First, I see what Bronson's problem is, and I think it makes sense: he doesn't like that Obama says one thing and acts one way when it comes to religion when he's campaigning and another way when he's in office. I guess it looks insincere and like a dishonest marketing scheme to get votes.

On the other hand, as a non-believer of any faith (except for materialist-based atheism, I suppose), I don't like this talk about religion being inseparable to society. I can see how morality or ethics is, but not religion. After all, I believe ethics is logically independent of any deity.

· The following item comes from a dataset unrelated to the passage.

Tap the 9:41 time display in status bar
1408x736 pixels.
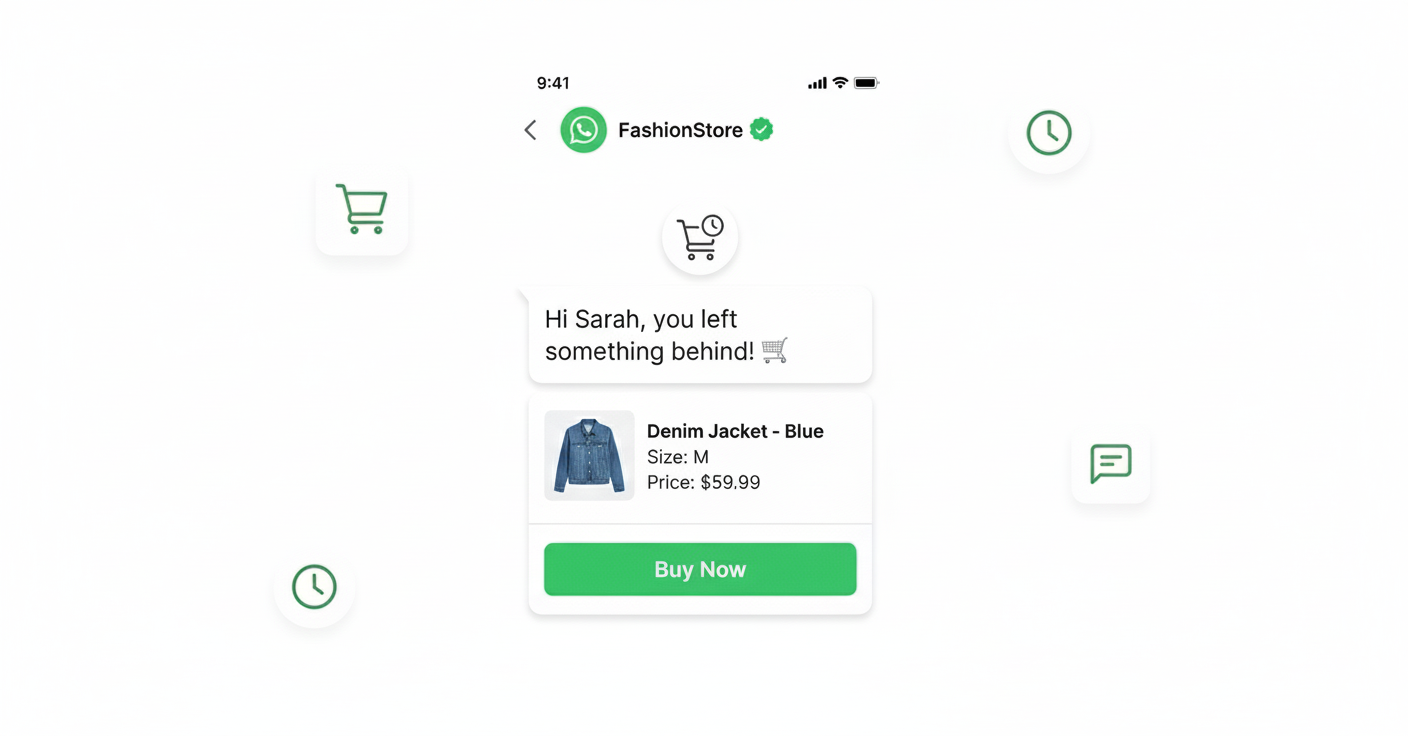[x=554, y=83]
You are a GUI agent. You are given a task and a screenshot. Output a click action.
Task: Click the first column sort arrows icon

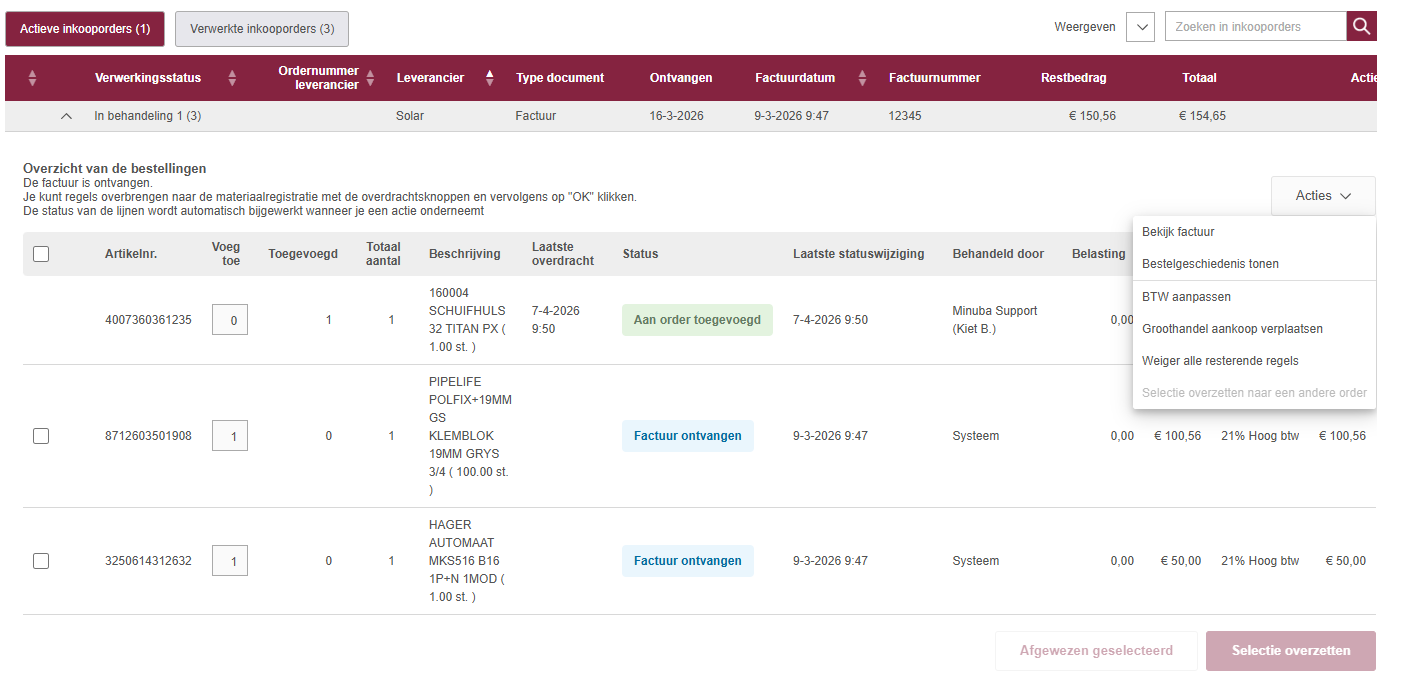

Also, I give credit to our founding fathers (though I'm sure it took a lot more people and maybe even some women (oh!) to get this country to work) for their role in founding this country, but there's only so much about them that we have to continue to glorify. Yes, they were Christian, but they weren't like all Christians in this country (after all there's different types), and it's not like they created the perfect product right a way. After all, they were also slave owners. We had to get rid of that, didn't we? They also didn't allow women and non-land owners to vote. Had to strike that down as well, didn't we?

So I don't like that he used this appeal to our founding fathers as a means to discredit Obama. After all, they wouldn't have voted/allowed Obama to be president.